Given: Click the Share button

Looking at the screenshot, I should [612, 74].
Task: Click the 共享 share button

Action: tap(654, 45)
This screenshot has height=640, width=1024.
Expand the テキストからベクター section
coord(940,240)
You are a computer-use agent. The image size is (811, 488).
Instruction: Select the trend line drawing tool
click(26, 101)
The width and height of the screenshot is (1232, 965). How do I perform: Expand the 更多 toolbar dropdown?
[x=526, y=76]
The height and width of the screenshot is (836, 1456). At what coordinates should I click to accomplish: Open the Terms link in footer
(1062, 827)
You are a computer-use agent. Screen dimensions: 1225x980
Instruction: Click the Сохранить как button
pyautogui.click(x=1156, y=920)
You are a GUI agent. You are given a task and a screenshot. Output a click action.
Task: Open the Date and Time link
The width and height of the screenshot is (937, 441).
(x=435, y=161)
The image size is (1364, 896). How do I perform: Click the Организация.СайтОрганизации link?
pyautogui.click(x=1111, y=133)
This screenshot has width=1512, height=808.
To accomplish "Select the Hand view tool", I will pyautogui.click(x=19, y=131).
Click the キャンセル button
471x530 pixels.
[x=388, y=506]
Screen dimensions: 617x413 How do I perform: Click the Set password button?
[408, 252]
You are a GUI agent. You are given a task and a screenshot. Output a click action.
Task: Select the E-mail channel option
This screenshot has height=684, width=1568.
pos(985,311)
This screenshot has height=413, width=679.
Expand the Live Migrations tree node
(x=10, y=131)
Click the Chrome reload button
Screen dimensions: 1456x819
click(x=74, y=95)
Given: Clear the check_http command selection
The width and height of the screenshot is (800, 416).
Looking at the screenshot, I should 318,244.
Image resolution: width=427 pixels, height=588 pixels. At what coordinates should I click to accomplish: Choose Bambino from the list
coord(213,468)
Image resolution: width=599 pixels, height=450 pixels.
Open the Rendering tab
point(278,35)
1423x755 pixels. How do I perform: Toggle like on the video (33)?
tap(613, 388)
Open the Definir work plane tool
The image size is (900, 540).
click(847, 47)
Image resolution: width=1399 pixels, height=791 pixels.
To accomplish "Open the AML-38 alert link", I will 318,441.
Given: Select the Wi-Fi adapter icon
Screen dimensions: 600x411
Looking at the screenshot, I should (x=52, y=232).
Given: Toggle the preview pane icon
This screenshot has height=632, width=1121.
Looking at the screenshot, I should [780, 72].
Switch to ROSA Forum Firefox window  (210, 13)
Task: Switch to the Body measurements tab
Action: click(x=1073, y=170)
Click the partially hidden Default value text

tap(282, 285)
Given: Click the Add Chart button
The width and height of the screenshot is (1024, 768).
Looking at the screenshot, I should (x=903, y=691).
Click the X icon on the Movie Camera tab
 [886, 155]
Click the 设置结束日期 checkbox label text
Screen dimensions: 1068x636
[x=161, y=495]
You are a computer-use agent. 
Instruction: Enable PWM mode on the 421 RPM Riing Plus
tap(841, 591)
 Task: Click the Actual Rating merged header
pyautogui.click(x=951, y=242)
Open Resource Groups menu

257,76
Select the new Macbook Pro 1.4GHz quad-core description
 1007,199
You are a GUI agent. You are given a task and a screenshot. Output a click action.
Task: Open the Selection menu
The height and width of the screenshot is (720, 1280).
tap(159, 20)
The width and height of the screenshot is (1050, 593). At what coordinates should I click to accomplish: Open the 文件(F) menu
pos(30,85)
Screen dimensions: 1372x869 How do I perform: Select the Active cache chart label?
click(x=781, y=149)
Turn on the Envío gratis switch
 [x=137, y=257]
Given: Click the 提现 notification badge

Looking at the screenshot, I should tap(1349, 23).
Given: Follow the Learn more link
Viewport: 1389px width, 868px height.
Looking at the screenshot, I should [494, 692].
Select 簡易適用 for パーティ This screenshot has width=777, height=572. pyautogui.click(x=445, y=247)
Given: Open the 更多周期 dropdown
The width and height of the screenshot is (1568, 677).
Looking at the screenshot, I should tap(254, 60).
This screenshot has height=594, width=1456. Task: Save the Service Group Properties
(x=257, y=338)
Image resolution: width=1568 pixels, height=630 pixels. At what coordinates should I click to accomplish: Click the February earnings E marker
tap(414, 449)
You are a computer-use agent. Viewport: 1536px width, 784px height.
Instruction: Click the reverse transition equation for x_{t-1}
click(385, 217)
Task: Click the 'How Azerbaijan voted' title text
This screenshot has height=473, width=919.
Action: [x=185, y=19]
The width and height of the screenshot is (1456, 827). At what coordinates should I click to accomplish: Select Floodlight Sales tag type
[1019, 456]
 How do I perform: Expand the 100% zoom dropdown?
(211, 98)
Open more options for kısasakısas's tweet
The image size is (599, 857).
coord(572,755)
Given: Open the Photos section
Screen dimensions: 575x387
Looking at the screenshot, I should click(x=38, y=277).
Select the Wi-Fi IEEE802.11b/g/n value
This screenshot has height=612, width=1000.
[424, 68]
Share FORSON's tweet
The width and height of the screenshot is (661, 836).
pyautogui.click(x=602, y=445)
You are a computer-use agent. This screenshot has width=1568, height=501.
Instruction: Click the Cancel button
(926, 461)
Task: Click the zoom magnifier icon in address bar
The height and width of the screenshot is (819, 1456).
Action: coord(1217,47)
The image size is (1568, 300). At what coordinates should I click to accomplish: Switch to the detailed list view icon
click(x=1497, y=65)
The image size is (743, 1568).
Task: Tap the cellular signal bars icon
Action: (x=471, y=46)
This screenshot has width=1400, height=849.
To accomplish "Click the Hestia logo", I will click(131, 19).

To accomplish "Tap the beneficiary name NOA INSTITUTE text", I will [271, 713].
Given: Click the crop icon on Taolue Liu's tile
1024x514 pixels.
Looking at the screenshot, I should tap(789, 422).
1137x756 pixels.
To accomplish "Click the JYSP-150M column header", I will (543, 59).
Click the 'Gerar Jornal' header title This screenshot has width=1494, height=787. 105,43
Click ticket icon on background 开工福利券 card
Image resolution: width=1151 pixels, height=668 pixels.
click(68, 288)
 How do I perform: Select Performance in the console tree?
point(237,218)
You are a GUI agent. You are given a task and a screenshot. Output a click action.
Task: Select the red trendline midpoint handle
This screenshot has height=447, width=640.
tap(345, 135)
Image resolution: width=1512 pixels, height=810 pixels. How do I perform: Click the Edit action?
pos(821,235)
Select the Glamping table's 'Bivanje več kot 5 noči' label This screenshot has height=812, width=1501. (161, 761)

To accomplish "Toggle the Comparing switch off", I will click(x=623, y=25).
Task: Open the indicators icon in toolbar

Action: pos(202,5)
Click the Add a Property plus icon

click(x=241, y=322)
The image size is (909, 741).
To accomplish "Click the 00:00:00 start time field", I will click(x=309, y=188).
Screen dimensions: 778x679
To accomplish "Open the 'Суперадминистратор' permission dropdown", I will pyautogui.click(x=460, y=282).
________________
_Your task_
Could you return, character for character, the lines of the items starting at the line containing "Screen dimensions: 617x413" and ending at the line containing "pos(985,311)", with both of those lines included?

_The answer_
Screen dimensions: 617x413 How do I perform: Click the Set password button?
[408, 252]
You are a GUI agent. You are given a task and a screenshot. Output a click action.
Task: Select the E-mail channel option
This screenshot has height=684, width=1568.
pos(985,311)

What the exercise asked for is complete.